I can’t lie and say I think I’ve found my footing in the creative world, or that I think I’ve found a subject I’m hugely passionate about. I constantly struggle with the idea of my future and where I want to be, what I want to do and even who I want to be. I thought coming to London might start to sort some of these things out in my head, instead I just feel like, and pardon the cliché, a needle in a haystack. Being part of UAL means I’m constantly surrounded by creative and interesting people I definitely am inspired by what is constantly around me within LCC. However when I look around I also see people that are more talented and more suited than I am. Which make me feel that

Looking at the GDF from the first term I didn’t have a clue what I was doing. My design, content and ideas was all in all pretty poor. I’d never had to fit to this way of thinking before, having to think about the client, audience and message. It’s all in the title, Graphics for communication, but it had just never really occurred to me before. I was all about making pretty pictures and paintings. I still definitely hold true to my main focus being about the visual aesthetics. I want people to look at my work and enjoy it for its visual qualities, I’ve never been much about portraying a message. I think this is also definitely reflected in the two GDA projects. I’m not that great at sticking to a brief…that is something I definitely need to work on. I think I just hate working within rules, I have an idea in my head that I need to reach the utmost of my creativity, and when given colours and fonts to use I seem to rebel against it, resulting in the main idea not coordinated.

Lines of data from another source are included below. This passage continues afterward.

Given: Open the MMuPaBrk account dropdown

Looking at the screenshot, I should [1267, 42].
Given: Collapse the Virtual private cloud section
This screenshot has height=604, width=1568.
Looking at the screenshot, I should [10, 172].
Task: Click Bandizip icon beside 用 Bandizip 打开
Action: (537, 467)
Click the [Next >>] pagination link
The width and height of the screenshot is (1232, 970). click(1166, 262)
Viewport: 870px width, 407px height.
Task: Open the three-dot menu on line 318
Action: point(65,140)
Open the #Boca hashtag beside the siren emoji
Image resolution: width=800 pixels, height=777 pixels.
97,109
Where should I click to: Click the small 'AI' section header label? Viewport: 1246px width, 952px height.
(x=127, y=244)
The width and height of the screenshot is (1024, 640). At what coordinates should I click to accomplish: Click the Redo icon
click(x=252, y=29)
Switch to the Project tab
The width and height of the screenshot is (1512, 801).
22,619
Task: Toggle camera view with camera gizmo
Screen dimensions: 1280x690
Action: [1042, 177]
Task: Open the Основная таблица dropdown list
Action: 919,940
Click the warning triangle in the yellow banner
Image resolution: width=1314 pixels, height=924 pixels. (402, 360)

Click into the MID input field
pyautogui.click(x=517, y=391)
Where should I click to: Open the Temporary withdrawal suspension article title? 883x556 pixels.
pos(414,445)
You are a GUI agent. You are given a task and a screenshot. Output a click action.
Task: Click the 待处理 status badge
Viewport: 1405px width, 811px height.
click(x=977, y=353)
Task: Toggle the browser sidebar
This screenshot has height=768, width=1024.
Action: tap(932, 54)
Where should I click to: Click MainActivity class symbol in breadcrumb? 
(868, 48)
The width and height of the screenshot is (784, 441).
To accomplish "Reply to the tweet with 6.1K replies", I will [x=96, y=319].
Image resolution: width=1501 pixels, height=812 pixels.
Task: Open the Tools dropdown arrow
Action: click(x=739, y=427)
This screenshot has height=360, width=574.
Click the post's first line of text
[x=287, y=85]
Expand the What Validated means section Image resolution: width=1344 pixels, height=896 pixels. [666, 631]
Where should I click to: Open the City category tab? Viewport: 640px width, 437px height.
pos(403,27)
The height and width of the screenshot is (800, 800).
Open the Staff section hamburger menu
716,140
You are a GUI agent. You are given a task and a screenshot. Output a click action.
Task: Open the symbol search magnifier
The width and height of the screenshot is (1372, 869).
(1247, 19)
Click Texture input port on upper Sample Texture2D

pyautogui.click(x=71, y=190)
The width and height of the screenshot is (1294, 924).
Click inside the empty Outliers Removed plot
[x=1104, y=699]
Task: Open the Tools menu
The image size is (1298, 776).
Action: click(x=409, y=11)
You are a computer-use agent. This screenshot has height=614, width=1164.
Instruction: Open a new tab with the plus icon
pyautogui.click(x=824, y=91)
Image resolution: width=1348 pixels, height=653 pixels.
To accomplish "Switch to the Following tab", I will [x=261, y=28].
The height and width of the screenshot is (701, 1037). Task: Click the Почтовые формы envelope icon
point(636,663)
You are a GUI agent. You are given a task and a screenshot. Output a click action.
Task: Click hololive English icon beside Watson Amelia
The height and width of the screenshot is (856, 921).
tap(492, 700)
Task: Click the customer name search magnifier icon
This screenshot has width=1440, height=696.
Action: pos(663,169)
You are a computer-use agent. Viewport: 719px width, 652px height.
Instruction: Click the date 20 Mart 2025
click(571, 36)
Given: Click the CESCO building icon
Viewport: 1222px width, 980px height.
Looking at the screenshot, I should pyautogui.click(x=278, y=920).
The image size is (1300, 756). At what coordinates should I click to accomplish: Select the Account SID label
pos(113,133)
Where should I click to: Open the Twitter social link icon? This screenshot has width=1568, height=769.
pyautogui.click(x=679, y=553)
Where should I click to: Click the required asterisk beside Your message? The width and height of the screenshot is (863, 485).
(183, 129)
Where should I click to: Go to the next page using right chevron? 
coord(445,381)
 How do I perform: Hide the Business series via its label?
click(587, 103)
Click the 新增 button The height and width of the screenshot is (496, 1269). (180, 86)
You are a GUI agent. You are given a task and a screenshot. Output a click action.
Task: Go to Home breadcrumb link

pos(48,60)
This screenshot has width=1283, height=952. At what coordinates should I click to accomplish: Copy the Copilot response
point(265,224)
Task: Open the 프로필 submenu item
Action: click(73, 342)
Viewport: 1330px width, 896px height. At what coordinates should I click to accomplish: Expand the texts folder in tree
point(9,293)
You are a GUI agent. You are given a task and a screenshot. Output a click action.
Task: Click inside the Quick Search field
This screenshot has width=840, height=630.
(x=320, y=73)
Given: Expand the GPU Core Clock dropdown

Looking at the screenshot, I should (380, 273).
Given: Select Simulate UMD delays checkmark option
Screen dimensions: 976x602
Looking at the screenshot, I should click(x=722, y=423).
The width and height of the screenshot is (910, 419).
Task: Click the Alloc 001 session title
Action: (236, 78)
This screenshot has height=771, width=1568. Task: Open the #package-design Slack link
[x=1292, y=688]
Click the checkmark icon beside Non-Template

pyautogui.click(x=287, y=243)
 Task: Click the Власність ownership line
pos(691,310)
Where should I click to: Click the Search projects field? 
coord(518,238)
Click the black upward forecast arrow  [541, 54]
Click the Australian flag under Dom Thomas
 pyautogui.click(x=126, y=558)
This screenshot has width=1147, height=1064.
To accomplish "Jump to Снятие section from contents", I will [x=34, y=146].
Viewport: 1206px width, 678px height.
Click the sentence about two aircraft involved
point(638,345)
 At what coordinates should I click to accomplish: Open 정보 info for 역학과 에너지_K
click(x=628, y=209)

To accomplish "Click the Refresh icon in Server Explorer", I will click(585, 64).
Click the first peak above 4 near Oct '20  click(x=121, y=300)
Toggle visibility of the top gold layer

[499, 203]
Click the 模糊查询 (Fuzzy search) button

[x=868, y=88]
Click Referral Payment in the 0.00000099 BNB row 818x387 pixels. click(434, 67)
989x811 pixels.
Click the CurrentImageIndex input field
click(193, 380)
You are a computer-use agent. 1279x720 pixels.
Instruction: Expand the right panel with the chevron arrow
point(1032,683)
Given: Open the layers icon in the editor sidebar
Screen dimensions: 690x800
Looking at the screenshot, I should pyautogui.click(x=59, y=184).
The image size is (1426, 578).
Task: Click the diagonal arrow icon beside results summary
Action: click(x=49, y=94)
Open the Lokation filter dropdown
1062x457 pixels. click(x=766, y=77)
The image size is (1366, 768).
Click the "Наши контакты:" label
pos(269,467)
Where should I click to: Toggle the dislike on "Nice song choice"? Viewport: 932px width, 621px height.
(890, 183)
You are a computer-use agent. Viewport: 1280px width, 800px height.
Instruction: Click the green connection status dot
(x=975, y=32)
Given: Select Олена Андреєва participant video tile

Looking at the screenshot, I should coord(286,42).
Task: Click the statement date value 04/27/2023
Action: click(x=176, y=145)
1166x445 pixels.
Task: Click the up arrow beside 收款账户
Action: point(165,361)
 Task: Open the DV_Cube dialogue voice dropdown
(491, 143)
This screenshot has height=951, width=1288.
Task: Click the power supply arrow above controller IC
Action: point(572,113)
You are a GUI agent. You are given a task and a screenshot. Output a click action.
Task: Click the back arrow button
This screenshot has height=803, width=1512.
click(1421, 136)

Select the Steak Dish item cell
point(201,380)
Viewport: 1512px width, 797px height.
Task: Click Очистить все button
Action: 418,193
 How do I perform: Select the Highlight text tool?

For example, for my second GDA project I’d been set the simple brief of coming up with a branding for myself. The branding I used for myself was the idea of “I HATE” so it was a list of all the things that I hate. The list was every open to anything that came into my head which came form facebook to fat people. I enjoyed this because it opened my eyes to that I can hate a lot of thing and I really should just go live in my own little word. And the end of this project the feedback came back with It would of worked better with I love part of it but I thought it will bring the strength down on the other part the I hate.

I do genuinely feel like I’ve learnt an invaluable amount and the struggle have taught me a lot about myself. I do tend to stumble at the never-ending hurdles that come my way but somehow I’ve managed to make it to the last week without giving up, and I have no intention of giving up! I love being part of LCC, and I also really enjoy the classes and projects, I really like the idea of being a designer. I want to continue to learn and progress because I know everything I’ve learnt and will continue to learn will be of huge importance in whatever creative field I end up.
Being on this course has opened my eyes to the vast resources and inspirations there are for creative desingers. I never looked at blogs before this year and now I’m constantly scrolling through blogs but the turbble is that I do not enjoy updating my own blog I like to keep my work to myself which isn’t the best when im trying to become a designer, etc. The internet and blogs as a medium Is so important and having been made aware of it I can now learn and progress so much quicker and easier. For example with websites such as www.ffffound.com,. As well as the huge amount of galleries there are in London, The Tate, National Portrait Gallery, V&A, White Cube, KK Outlet, etc.